The firm began its innovation by digitalising conveyancing in 2019. The firm saw huge rewards in terms of efficiencies and cost base, which led Mr Corbett to ask: “What else can we digitalise?

“We systemised and digitalised all of our internal processes, our cost agreements, our initial letters, everything that people hated doing.

“We partnered with a system that allows people to start their wills and estates applications online,” he said. 

“There’s stuff that we have to do that the clients don’t like doing and we don’t like doing,” said Mr Corbett; it’s beneficial for staff and clients to digitalise such processes — it saves the firm and client time and money.

“Your staff should be the centre point of your business; you owe it to them to keep in front of the game.”

A lot of firm owners think: “We’ve done a few digital shifts, and enough is enough,” said Mr Corbett, and that is fair, “not every innovation is a good innovation”.
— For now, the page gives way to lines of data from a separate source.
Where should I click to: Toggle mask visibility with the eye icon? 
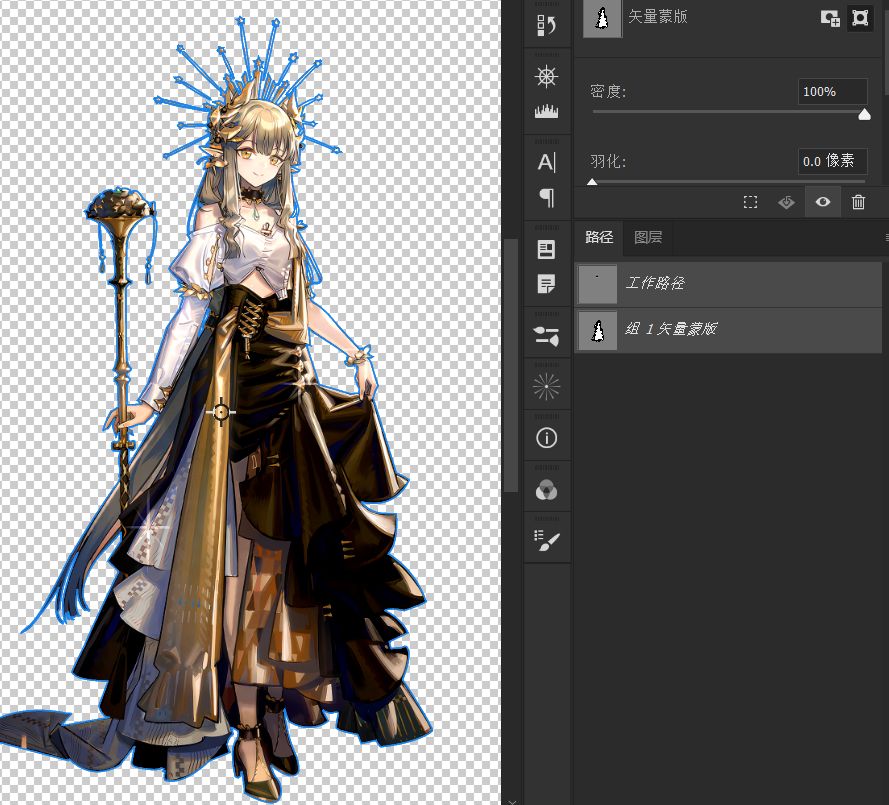(822, 202)
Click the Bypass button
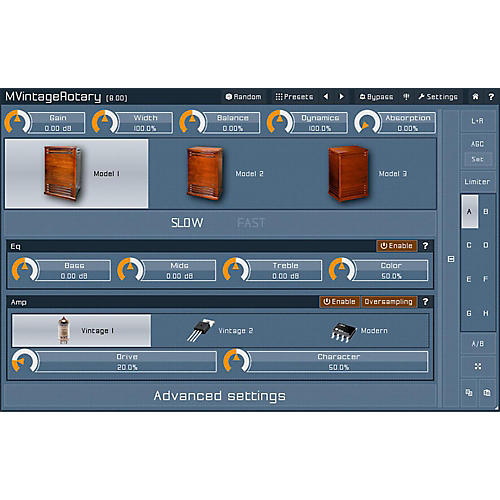 click(x=376, y=97)
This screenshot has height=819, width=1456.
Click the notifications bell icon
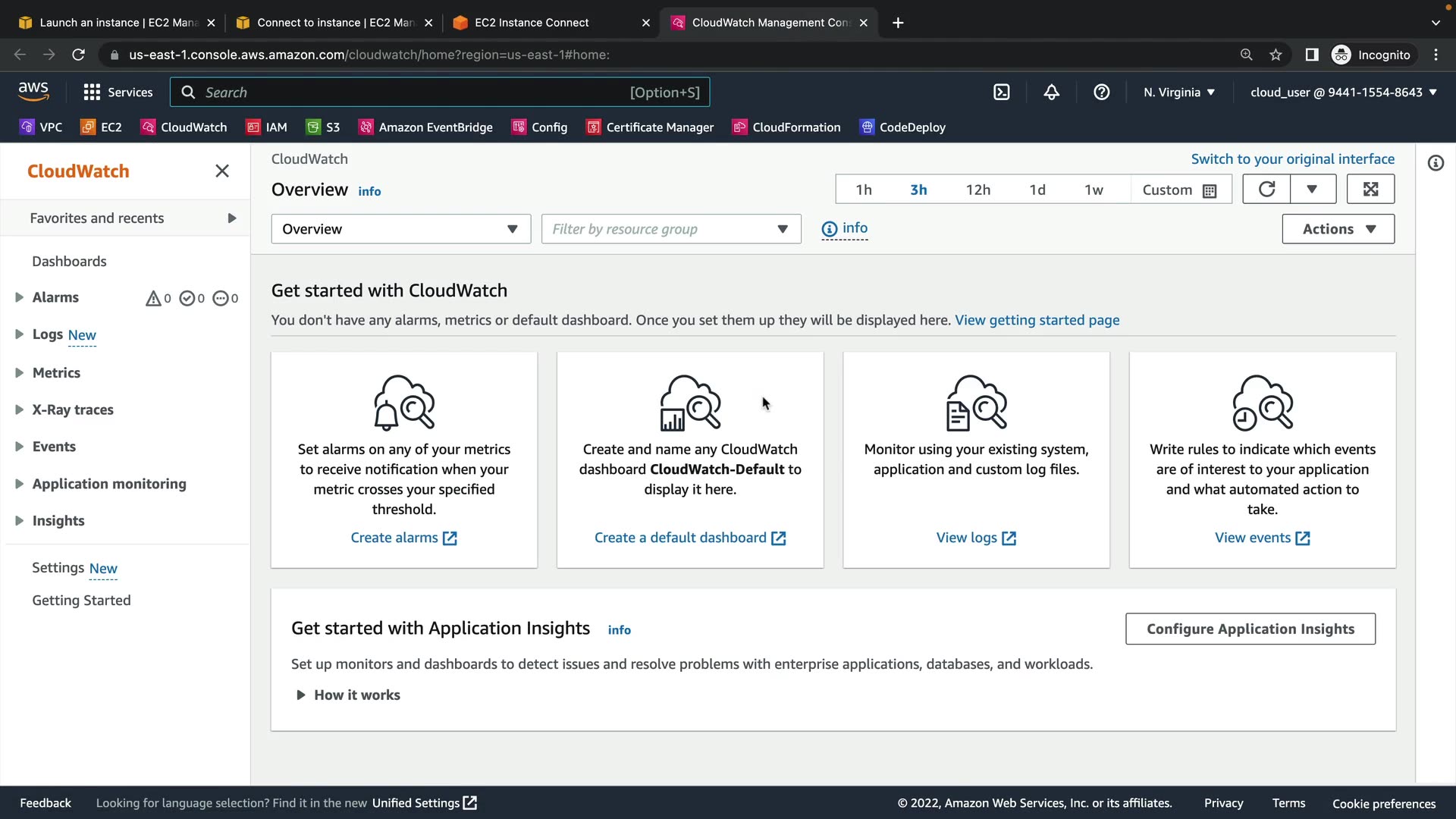click(1052, 93)
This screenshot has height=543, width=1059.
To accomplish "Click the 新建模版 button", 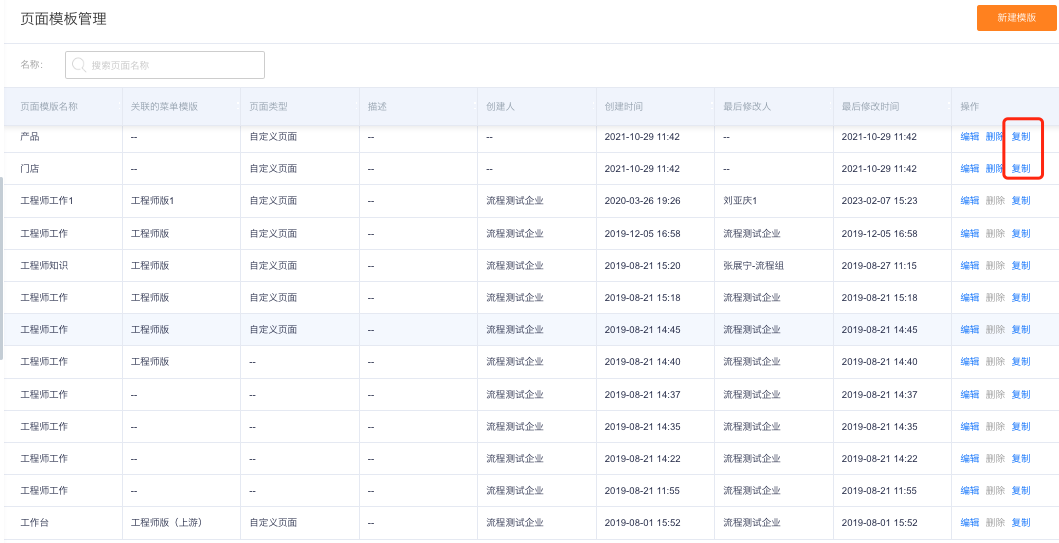I will coord(1016,18).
“Lawyers will consistently, in my view, be a little bit behind the curve when it comes to tech,” he said.

“But we have a sense of responsibility to our clients to keep up to date and across emerging technologies.

“We want to be up to date with client expectations of exactly where we should be.

“There’s a broader social utility to being up to date with that; we also owe it to the next generation coming through to be open and receptive to these things.” 

“There will always be clients who love to do it the old way, and there will always be a place for that,” said Mr Corbett, but the willingness, and the motivation to adapt, is critical. 

“You don’t want to be that law firm that the client calls you up and goes, ‘Why are you sending me a cheque?”

Mr Corbett noted seeing less resistance to change: “The legal community really seems to be taking up this proactive approach. But pivoting, from a technological standpoint, can be much easier and quicker for boutique firms than big firms.”

He discussed how the legal industry could enhance the uptake of new technologies. “The more education we can be pumping out into the legal sector, the better,” he said.